╭─ Listed entries
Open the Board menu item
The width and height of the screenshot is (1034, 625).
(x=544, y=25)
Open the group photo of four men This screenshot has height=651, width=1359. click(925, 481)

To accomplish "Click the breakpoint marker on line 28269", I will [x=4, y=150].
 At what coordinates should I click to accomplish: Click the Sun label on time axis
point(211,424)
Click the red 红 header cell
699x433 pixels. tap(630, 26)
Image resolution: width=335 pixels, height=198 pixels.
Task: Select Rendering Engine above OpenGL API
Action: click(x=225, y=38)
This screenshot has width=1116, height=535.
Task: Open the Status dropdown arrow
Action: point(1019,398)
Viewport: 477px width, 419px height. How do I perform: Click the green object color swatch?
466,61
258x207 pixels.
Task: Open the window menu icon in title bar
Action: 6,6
╰─
╭─ Listed entries
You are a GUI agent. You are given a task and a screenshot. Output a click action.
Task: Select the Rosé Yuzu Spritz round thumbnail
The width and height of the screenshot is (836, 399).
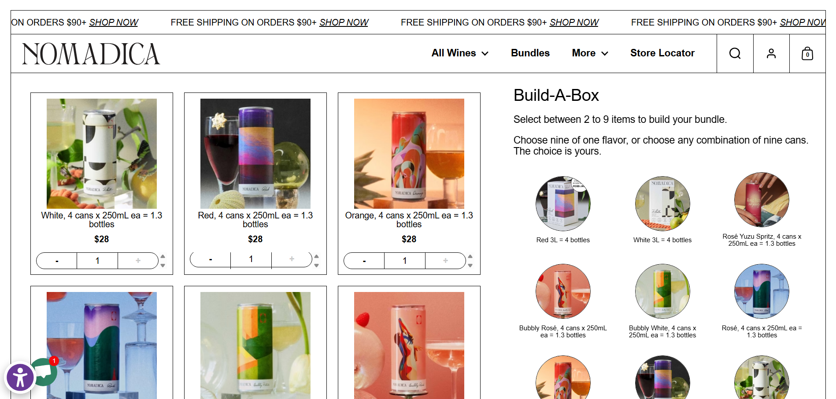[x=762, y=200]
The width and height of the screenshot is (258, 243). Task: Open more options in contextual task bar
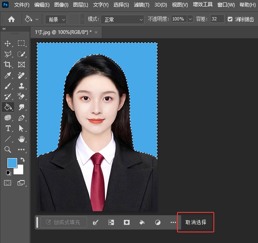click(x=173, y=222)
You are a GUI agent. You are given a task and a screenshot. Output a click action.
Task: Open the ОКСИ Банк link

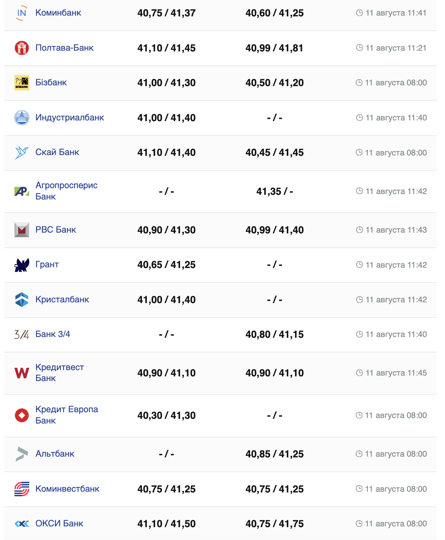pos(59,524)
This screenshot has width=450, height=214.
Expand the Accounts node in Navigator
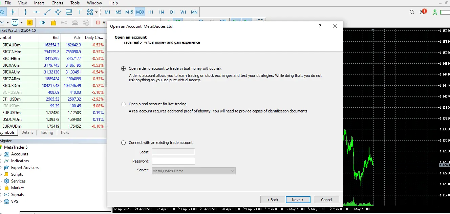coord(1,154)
╰─
▶ _Problem details_
What are the lines above, starting at the one with "Open the Board menu item" and ending at the one with "Open the group"? Give them again exactly, and only them.

▶ _Solution for this task_
Open the Board menu item
The width and height of the screenshot is (1034, 625).
(x=544, y=25)
Open the group photo of four men This screenshot has height=651, width=1359. click(925, 481)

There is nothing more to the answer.